Africa Confidential, a London based publication, says the fraud and corruption in the social cash donor money is nothing compared to the scandal brewing at the Zambian ministry of education.

President Edgar Lungu on 19 September fired Minister of Community Development and Social Services Emerine Kabanshi and the post master general who are at the centre of the fraud in payments for the country’s poorest families after donors froze aid.

But Africa Confidential says a bigger corruption scandal in the education ministry involving potentially tens of millions of dollars is under investigation.

It says Lungu has not commented on Africa Confidential’s reports that massive fraud has taken place in the Ministry of Education after a manipulation of the internal payments and procurements system. A government-led audit has been taking place in secret.

This is another reason for DfID’s suspension of bilateral aid. The total amount embezzled is not yet known but sources in the investigation say it is on a far greater scale than the other frauds uncovered.

The row over the departmental frauds has drawn attention to the debt crisis, about which government officials are also in denial. Africa Confidential has reported that some $489 million had been set aside for debt repayment in the first half of 2018, but a government statement claimed this was false, citing $342 million as the true figure (AC Vol 59 No 18, Bonds, bills and ever bigger debts). The government figure, however, only included interest, not interest plus repayments of principal, which was the figure we used.

In June, the government promised to cut public spending and stop new borrowing. The government currently estimates its foreign debt at $9.3 billion. However, project loans with Chinese companies not included in that figure total as much as $5 billion, many of them governed by contracts that do not allow government to hold up disbursements.

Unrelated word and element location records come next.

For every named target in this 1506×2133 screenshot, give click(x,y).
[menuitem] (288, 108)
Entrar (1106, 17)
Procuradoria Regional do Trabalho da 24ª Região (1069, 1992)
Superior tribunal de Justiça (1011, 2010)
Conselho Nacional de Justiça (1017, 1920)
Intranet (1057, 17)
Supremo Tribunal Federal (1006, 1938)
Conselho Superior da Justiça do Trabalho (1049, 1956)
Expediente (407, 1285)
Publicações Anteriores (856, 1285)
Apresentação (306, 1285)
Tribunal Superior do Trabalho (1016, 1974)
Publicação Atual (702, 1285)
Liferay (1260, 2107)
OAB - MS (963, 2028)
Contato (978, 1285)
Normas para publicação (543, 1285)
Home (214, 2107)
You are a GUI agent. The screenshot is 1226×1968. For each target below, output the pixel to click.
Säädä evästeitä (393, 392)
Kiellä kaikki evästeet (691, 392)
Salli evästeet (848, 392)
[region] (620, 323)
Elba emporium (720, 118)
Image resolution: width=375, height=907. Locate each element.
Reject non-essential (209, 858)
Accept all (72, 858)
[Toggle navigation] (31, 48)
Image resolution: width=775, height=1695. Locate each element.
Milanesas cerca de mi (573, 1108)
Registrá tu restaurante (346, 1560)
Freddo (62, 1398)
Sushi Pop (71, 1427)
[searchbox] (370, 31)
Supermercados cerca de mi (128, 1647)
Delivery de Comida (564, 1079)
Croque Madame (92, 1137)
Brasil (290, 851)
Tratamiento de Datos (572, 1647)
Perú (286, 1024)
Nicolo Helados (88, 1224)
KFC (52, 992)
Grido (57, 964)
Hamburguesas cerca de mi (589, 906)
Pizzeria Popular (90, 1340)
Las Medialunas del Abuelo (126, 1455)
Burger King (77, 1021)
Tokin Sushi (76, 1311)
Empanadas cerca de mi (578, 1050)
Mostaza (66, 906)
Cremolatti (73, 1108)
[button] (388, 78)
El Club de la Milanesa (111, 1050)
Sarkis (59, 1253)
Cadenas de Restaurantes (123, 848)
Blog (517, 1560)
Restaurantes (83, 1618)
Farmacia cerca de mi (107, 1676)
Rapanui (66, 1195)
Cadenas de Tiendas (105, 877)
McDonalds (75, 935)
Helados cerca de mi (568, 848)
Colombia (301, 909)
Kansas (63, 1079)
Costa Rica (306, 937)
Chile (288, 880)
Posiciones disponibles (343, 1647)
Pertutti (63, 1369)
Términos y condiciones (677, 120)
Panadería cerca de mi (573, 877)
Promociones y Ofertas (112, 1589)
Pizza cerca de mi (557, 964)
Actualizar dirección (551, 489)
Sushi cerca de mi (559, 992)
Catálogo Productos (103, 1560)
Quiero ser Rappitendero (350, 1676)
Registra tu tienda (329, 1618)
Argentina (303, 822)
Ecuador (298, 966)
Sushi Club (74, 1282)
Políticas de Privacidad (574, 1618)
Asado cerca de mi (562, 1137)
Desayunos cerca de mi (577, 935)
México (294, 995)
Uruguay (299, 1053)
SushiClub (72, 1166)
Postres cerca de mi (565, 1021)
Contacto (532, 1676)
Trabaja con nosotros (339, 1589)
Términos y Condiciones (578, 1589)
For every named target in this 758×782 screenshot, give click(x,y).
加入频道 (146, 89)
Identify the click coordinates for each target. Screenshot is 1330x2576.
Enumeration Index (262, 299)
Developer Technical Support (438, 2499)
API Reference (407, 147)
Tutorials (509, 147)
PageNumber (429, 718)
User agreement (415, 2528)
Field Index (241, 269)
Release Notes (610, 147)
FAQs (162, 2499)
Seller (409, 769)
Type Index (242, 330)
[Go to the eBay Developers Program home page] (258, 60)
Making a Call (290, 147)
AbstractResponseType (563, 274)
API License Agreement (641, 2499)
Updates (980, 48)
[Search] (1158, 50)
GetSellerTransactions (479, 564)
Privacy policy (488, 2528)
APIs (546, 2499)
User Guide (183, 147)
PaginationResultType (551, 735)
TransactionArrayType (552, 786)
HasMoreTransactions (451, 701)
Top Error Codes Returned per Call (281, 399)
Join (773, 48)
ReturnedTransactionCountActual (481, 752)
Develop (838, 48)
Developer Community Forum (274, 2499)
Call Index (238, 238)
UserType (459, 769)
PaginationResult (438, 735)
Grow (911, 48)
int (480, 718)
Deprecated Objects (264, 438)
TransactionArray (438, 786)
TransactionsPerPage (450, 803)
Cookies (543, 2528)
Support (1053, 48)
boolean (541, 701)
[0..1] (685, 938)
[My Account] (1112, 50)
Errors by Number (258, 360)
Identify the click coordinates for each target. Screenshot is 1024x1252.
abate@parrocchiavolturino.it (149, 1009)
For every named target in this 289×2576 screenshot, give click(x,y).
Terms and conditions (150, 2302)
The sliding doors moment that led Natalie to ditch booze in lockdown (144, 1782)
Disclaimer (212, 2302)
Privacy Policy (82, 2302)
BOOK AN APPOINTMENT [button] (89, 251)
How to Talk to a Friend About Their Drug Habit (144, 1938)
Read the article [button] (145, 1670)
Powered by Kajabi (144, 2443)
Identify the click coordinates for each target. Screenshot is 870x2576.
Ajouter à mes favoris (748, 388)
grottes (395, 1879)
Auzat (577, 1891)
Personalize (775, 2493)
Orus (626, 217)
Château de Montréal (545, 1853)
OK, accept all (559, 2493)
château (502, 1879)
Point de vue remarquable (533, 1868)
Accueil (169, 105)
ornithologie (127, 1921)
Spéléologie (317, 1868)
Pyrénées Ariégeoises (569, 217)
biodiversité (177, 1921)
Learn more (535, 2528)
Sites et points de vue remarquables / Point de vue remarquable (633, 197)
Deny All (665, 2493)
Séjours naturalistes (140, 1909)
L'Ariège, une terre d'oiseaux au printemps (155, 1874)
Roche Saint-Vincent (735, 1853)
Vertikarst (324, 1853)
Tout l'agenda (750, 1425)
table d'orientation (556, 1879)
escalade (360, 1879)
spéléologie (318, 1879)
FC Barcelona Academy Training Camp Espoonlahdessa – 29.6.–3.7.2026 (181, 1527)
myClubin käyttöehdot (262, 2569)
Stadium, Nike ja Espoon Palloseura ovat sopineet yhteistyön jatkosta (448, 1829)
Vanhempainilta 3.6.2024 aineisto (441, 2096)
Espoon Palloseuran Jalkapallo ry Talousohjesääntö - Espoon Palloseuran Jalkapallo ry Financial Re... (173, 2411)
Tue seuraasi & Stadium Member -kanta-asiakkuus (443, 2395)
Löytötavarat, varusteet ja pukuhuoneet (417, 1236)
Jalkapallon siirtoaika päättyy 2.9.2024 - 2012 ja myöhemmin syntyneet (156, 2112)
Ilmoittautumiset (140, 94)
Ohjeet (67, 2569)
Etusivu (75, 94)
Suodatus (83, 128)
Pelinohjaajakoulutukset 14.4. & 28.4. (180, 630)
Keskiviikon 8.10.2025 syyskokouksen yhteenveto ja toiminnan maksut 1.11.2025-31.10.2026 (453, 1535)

After the June pledge, however, came the news of Zambia’s purchase of two military transport aircraft for over $95 million with a commercial loan. Zambia also contracted provisional loans for Israeli electronics worth $400 million.

One of the most serious payments shortfalls is hitting drugs suppliers to the health ministry, to which donors have also suspended payments. Because of government non-payment, ‘health kits’, packages of essential and commonly-prescribed drugs which are distributed to the remote countryside, have all but disappeared from view, said a senior doctor.